### Task requirements:
Since only the total is wanted, give the number of lines in the listing below that hold the string "checkbox" and add nothing.

^^^^^^^^^^^^^^^^

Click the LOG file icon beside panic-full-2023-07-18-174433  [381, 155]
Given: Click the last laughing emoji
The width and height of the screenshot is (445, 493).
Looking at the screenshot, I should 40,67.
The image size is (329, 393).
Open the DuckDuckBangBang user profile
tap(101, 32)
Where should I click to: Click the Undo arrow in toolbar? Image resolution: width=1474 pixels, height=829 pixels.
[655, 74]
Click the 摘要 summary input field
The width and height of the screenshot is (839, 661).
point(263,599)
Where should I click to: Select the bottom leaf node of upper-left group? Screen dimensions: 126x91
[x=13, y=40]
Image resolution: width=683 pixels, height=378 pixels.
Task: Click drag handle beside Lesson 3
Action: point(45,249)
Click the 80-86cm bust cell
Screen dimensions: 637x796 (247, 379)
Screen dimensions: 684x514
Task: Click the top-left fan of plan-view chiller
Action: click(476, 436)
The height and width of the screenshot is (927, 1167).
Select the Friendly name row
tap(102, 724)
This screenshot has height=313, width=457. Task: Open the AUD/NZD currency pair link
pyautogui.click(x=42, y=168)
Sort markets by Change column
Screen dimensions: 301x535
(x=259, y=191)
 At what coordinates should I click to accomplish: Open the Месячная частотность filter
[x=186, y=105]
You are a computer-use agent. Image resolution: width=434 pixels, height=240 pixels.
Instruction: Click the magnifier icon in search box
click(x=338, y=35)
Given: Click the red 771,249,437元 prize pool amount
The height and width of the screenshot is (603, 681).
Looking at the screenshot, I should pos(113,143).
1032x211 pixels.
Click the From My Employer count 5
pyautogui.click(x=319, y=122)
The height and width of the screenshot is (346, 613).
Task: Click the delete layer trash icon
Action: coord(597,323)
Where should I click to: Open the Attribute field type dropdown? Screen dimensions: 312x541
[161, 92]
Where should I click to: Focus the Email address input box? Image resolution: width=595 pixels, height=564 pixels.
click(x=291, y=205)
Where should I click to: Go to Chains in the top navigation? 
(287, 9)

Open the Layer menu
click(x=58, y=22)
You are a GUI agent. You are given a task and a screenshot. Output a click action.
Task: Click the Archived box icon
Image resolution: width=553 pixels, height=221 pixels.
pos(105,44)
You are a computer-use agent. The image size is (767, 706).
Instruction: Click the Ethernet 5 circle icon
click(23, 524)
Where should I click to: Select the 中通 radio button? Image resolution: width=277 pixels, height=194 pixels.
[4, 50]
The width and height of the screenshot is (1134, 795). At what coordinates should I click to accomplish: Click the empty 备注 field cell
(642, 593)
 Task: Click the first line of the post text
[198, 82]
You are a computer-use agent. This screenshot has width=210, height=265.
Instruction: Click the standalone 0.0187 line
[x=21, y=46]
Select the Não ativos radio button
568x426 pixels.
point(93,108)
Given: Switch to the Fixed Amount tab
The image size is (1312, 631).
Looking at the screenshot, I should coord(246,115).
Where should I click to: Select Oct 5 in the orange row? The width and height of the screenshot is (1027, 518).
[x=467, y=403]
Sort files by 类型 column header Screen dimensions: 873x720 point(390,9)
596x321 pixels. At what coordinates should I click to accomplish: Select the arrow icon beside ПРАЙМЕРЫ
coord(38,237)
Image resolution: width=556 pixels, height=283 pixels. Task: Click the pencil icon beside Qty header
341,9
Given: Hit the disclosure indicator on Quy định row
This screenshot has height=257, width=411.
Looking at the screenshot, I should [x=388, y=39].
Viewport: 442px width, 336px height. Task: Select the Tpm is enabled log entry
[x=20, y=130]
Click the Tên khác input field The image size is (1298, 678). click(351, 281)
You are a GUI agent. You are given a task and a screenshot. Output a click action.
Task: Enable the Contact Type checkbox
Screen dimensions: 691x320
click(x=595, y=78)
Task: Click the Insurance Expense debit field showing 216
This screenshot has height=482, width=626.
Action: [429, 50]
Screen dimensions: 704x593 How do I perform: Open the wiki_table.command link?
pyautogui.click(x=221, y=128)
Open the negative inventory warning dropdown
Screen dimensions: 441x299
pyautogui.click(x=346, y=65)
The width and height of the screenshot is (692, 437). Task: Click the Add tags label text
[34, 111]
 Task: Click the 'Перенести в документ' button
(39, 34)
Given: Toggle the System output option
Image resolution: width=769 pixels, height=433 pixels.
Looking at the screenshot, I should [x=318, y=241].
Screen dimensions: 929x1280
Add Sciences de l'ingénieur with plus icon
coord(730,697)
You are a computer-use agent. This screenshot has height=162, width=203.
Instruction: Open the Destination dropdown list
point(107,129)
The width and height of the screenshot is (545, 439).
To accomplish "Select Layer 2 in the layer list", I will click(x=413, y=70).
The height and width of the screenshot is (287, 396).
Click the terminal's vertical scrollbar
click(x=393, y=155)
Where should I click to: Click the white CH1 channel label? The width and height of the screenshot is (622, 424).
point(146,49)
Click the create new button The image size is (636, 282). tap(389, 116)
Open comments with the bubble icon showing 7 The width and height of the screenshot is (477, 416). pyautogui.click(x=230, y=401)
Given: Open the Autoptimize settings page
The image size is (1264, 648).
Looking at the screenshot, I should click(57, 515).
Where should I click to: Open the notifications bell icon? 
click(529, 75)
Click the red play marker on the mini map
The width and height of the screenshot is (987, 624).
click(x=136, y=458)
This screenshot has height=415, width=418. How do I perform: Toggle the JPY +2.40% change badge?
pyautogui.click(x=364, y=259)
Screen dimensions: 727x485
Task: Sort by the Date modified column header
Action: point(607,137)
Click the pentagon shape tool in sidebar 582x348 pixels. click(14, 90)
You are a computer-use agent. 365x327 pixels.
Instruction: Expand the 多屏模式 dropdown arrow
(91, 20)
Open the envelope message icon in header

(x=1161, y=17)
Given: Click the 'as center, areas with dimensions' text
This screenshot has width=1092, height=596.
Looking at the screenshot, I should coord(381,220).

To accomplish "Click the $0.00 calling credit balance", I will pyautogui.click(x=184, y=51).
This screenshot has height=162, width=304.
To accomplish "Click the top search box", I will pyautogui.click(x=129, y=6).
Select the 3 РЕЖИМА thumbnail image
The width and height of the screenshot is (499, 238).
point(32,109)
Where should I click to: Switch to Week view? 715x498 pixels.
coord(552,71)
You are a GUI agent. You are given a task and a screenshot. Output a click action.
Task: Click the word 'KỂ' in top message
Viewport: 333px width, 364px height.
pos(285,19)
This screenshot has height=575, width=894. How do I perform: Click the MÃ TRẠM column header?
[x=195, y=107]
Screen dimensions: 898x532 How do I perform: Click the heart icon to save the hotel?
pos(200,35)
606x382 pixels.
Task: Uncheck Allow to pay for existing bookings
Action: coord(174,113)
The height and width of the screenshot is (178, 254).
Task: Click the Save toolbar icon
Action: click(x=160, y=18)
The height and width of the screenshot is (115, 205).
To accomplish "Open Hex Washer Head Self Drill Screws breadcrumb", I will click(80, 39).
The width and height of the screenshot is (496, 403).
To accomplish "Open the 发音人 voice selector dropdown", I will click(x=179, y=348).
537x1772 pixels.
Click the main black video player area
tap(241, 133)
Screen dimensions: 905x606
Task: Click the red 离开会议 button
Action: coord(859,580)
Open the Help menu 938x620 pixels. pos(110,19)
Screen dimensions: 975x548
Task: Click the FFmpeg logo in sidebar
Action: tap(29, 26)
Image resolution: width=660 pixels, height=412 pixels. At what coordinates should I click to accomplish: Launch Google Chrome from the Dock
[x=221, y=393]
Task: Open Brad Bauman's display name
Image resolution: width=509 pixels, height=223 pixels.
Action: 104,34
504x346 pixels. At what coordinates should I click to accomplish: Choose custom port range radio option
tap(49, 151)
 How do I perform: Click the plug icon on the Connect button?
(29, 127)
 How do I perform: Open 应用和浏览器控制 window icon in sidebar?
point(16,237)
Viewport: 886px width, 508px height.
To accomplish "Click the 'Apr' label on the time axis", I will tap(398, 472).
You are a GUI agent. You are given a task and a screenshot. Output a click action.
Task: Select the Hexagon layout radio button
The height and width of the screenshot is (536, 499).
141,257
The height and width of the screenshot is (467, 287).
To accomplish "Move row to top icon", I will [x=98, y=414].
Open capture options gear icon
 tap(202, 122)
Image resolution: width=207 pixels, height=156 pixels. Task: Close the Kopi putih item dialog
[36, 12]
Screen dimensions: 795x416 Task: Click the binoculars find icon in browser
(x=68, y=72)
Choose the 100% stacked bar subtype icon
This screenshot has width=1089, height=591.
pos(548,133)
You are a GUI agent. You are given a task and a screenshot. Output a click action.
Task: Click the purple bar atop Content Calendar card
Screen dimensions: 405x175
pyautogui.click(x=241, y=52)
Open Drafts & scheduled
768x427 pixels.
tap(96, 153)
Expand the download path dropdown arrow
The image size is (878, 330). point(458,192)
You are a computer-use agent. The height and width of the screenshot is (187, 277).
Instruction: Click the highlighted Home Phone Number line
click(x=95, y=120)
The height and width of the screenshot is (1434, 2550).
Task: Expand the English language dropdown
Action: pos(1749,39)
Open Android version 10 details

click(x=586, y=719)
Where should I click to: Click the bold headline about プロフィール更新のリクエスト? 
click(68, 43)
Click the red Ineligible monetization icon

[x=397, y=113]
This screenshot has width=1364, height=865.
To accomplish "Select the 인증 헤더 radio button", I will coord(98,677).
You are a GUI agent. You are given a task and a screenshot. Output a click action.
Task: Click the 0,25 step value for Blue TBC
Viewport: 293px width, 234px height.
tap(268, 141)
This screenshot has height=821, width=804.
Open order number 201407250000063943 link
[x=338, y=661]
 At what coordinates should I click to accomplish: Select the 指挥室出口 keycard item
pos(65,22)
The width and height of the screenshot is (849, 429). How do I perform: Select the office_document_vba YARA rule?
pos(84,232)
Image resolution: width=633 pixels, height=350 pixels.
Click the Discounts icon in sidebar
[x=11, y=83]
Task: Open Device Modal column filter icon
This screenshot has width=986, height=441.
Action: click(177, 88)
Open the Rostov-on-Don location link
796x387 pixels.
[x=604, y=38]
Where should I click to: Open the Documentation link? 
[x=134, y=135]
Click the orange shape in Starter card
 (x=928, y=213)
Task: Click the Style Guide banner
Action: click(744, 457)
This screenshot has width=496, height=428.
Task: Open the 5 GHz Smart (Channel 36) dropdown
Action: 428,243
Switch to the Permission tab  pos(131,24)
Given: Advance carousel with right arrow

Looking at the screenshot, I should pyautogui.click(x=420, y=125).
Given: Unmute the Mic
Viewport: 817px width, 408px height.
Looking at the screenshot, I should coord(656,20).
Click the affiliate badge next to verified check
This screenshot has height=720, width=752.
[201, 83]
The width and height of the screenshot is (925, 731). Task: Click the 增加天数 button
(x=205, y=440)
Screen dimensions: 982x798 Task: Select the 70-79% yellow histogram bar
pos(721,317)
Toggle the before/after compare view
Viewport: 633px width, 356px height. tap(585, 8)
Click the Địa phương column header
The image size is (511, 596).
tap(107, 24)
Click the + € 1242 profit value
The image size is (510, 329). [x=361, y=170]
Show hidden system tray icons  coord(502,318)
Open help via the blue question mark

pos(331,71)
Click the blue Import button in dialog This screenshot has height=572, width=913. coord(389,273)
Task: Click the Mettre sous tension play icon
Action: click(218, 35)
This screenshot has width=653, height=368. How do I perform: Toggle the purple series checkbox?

^^^^^^^^^^^^^^^^

### Response for this exercise:
2